AKIKO FUJITA: Let's bring in Peter Quigley. He is CEO of Kelly Services. And Peter, let me just get your thoughts on the private payroll numbers that came out today. Obviously, we're going to get the big number on Friday for non-farm payrolls but this all comes in the context of the challenges we have heard over and over from businesses who are saying we're unable to fill the positions that we have open, and we're having to up the incentive to try and attract workers.
PETER QUIGLEY: Yeah, good morning. And great to be with you. I think the number is a little disappointing but frankly, probably not too surprising, given that the July report came in before the Delta variant became so prevalent. So I think it's not surprising that we might see a deceleration on Friday. But the fact is, as you said, our customers, and I think across industries there continues to be a mismatch in the demand for workers and the supply of workers.
ZACK GUZMAN: And I mean, we talk about a mismatch a lot, again, as Emily kind of highlighted there in the services space, leisure and hospitality showing the bounce back.
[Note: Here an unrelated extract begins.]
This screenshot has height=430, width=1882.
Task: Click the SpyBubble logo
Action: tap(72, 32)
But the concern is as Delta continues to spread you might see some softness even in that hiring. And in the mismatch I mean, when you look at it at Kelly, I mean, what are you seeing in terms of maybe there might be some jobs out there but just not the jobs that the workers are matched for?
PETER QUIGLEY: Yeah, clearly the reason workers aren't going to work, we referred to the health care challenges, child care, the enhanced unemployment benefits. But I think there is something underlying the fact that there are a lot of jobs but not necessarily a lot of desirable jobs. And while employers are pounding the table wanting workers, workers are frankly taking their time trying to figure out what jobs are the right fit for them.
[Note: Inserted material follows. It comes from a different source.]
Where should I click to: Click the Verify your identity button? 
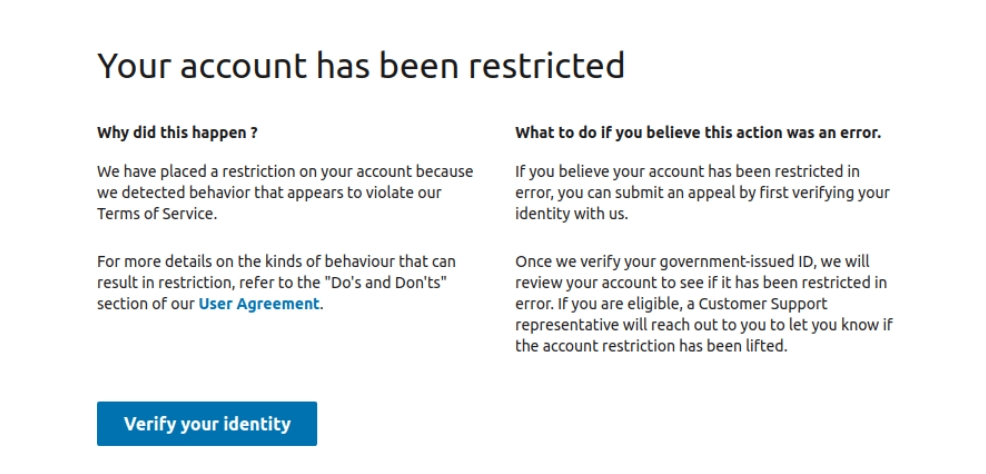207,424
Job priorities have changed over the last 18 months. And wages, while they're important, the most successful companies according to our recently released Workforce Agility Report, are focused as much on the employee experience as they are on the customer experience. So they're paying attention to all things related to the workforce, the workplace, the work time, work style.
And frankly, employees are looking for something different. They're looking for flexible time. They're looking for remote opportunities. They're looking for enhanced stability in their job. They're looking for well-being programs. They're looking for upskilling and career development opportunities. And of course, being in a safe environment and being in a welcoming environment. So diversity, equity, inclusion is also very important to today's workers.
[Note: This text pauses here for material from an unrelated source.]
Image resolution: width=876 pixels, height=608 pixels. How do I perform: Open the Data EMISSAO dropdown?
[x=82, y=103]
AKIKO FUJITA: What does that mean from a business standpoint? For those companies who are trying to fill these jobs, you're saying they're likely unable to do it because of wages, that's not the big concern for workers. I mean, what more do they need to offer up, especially in leisure and hospitality, where we have heard so many businesses who are saying, we don't see these workers returning to the sector at all?
PETER QUIGLEY: Yeah, I think employers need to focus on what their employee value proposition is. So what are they offering in addition to-- frankly, wages and benefits are in today's environment table stakes. And so what are employers offering to employees that will entice them to either come off the sidelines or take a job in their particular sector? The reality is the mismatch between the number of job openings and the number of unemployed sort of belies the fact that the different education, training, and skills that you need in one sector may not be entirely compatible to another sector. So that's also contributing potentially to what we see in the number of job openings versus the availability of talent.
ZACK GUZMAN: And lastly, I mean, when we're looking at kind of the problems you're talking about, on the child care front. You know, a lot of the reason why we saw some of the benefits start to roll off here may have been because expectations were that by the time we got to the fall in 2021, you wouldn't have to have those in place because everything would have been good, people going back to school, kids going back to school. No worries about COVID. That doesn't seem to be reality right now. So I mean, when you look in the months ahead is there maybe a potential in your eyes to see maybe a larger need for some of these things that are rolling off in terms of support for American workers who aren't taking jobs to be putting back in place or are workers just going to need to take the jobs that might not be perfect?
PETER QUIGLEY: Well, you mentioned child care. And I think the number one priority for everybody should be opening schools. Because if kids don't go to school, workers don't go to work. And that's just the reality. And the fact is that 4 in 10 workers during the pandemic had either themselves or their other adult in their household look for new work or left the workforce. And we've got to get the schools open and that should be a priority because that will alleviate some of the downward pressure on the talent supply.
And getting kids into school is a multi-faceted challenge. We're the largest provider of educational talent in the country. And we're very alarmed by the shortage that we're seeing of substitute teachers, paraeducators, and tutors. We did a study with EdWeek that we released, and three out of four school district leaders said that they found it very difficult to find qualified talent to help them with tutoring to fill the gap year that was caused by last year's remote and in-home learning.